I recently read a classic book by Andrew Murray on Humility, written in the 1800s. I’ve decided that we are suffering a lack of truly powerful writers like those of past centuries. Perhaps they were better able to write out of places that were desperate for the Lord, and thus knew His powerful presence in revival. I am surely not one of those writers!

Murray wrote that humility should be perhaps the greatest marker of a Christian’s life. It is in that place of humility that we truly empty ourselves of our own pride and fleshly motivations – and thus let the character of Christ dwell more richly in us.

Murray issued a 30-day challenge to ask the Lord moment by moment to reveal the places of pride in your heart. Upon confessing and repenting of that pride, Murray suggested then inviting the Holy Spirit to fill you with greater humility that represents more of the life of Christ.

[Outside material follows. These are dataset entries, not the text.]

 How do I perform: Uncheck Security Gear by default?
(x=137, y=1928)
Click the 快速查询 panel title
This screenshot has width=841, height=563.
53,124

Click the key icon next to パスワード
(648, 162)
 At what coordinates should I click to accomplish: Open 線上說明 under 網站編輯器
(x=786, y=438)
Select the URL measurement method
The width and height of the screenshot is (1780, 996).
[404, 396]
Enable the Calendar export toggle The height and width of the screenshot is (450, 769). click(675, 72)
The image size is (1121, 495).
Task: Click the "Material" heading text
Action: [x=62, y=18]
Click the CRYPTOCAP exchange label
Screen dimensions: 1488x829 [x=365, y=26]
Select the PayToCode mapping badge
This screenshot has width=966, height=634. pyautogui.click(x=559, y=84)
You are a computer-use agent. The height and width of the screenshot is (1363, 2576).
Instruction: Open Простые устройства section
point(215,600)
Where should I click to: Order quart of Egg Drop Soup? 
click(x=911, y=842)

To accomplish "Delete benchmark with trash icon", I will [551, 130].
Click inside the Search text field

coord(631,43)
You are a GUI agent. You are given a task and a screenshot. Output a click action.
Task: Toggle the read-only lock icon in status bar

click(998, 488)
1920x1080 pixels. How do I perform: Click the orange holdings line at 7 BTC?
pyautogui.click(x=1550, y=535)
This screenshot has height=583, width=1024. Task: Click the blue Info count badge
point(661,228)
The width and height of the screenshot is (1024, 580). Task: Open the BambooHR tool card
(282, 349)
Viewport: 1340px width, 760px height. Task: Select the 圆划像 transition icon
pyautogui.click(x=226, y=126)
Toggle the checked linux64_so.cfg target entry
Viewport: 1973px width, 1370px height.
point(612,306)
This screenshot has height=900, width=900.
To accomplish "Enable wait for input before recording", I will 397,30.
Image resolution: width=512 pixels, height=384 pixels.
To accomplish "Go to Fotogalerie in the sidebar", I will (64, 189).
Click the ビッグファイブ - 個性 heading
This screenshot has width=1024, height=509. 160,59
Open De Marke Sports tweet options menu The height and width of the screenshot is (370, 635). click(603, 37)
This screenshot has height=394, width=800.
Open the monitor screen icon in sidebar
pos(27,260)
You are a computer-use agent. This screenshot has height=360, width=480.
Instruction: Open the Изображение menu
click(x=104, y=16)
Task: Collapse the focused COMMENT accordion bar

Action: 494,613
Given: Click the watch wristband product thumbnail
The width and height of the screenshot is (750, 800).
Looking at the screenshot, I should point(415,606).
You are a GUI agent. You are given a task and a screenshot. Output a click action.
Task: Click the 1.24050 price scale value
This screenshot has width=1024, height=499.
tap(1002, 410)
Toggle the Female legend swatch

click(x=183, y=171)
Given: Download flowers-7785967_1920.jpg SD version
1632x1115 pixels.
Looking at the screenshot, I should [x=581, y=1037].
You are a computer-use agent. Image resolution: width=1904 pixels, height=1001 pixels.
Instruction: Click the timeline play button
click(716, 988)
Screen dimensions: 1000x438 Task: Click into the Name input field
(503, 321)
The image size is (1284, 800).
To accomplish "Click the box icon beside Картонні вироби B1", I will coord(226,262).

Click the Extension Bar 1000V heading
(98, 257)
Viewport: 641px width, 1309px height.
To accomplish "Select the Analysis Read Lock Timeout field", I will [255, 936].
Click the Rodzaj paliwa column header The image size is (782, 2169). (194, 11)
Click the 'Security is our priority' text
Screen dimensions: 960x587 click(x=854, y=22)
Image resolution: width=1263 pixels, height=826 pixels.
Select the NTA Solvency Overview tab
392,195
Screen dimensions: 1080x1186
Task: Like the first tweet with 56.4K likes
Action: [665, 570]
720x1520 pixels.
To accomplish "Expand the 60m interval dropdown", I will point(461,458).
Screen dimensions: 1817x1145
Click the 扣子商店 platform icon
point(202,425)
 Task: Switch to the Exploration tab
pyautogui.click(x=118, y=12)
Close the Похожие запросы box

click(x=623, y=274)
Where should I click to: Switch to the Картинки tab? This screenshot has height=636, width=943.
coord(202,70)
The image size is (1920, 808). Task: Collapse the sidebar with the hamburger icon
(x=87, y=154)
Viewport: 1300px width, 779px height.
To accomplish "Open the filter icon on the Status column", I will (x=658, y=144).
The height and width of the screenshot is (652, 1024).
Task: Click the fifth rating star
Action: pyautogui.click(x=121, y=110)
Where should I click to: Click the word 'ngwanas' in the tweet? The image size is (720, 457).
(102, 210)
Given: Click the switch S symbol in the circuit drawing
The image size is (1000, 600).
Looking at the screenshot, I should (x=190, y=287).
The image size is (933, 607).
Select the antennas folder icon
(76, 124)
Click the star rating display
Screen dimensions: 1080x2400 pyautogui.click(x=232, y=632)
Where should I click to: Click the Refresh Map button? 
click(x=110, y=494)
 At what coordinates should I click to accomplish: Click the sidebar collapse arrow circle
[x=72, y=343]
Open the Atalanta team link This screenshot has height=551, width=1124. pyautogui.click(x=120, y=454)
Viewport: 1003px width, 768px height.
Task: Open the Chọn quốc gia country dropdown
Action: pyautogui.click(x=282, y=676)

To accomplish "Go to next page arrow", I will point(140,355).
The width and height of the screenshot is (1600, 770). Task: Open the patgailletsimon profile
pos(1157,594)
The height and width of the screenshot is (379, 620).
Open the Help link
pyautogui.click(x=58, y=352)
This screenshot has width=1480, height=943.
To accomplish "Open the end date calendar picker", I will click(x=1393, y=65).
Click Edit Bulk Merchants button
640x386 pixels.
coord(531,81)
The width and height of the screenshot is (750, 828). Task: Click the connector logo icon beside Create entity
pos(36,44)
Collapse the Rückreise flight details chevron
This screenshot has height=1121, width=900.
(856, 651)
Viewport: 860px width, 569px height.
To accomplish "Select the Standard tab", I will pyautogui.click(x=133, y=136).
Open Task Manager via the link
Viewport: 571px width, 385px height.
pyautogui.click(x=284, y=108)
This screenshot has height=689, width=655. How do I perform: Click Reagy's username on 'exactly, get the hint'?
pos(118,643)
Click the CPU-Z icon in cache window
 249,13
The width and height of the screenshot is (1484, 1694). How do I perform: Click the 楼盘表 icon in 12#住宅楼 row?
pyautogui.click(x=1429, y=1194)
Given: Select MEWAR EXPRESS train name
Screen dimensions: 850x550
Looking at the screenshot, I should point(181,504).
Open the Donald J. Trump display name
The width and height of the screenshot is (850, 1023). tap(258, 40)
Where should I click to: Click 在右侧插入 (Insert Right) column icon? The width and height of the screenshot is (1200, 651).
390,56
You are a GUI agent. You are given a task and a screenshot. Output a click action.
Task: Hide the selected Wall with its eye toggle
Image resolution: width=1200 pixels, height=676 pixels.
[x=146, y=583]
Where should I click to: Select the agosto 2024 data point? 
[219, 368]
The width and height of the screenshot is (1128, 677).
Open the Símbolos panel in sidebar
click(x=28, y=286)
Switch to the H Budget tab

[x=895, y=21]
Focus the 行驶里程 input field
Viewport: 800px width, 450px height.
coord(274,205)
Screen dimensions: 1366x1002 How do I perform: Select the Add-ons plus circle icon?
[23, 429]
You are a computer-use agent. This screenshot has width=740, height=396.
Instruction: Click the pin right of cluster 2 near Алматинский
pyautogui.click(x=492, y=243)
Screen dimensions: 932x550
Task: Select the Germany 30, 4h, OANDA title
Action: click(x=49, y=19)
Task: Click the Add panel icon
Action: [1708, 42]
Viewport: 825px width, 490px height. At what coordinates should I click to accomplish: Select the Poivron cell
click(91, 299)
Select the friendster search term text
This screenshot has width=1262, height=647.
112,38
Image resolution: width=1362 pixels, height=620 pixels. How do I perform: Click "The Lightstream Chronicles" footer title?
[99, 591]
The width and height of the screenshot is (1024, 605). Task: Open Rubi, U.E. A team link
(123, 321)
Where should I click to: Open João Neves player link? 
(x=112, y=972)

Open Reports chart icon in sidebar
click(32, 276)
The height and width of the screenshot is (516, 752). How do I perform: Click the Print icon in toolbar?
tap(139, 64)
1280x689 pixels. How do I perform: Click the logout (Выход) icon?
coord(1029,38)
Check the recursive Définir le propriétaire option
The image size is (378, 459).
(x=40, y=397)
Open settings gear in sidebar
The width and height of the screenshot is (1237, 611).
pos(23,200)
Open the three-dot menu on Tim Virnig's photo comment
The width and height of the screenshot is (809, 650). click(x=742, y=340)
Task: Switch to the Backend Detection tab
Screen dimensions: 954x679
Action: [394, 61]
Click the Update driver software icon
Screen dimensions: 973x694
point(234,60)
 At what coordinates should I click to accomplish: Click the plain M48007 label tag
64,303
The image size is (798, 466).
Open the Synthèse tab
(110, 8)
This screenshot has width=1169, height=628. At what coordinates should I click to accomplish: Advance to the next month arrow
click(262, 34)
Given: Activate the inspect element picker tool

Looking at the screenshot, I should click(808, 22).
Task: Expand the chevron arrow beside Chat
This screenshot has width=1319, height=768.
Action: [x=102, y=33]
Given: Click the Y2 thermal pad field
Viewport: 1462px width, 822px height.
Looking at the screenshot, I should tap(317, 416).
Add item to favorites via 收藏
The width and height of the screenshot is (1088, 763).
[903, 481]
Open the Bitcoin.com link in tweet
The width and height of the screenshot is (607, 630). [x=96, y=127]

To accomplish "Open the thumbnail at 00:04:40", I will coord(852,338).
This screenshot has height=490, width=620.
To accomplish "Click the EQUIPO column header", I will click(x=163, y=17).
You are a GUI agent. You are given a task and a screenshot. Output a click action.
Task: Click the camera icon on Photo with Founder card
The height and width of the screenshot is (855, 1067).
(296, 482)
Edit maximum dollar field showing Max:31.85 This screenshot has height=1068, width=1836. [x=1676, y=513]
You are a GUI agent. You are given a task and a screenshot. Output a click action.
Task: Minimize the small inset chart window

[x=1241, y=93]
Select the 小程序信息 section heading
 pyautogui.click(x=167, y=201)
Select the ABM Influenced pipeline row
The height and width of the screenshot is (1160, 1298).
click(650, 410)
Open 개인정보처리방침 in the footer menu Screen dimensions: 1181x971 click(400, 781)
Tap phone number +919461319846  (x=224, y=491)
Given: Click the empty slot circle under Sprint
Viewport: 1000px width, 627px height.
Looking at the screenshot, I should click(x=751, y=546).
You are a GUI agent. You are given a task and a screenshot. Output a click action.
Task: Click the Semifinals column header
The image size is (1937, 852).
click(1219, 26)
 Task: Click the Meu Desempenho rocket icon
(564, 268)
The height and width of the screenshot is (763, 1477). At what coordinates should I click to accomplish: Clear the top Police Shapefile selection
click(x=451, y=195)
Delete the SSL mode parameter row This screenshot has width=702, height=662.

I decided to take that challenge. But I sensed the Lord telling me I needed to take an extra ten days. Apparently there was greater work to be done! So I have been fasting and praying that simple prayer, asking the Lord to reveal the places of pride in my heart.

My Painful Discovery

Wow. I have been overwhelmed with what I have discovered. I am a prideful person. There are attitudes of my heart that I did not really consider pride, but the Lord has clearly pointed them out. It has been as simple as being annoyed with people I thought were “too wordy” in their prayers. Or thinking that my prayer has stormed the heavens far more effectively than someone else’s. Ouch.

I’ve also discovered that I really don’t know as much as I think I know. The Lord has convicted me of needing to speak less and pray more. I’m not as smart and humble as I thought I was!

But it is all good. The Lord is always faithful and even somewhat gentle with those who earnestly seek Him.

But don’t ask me how I’m doing with my humility quest. Depending on my answer, the Lord might just tack on another ten days!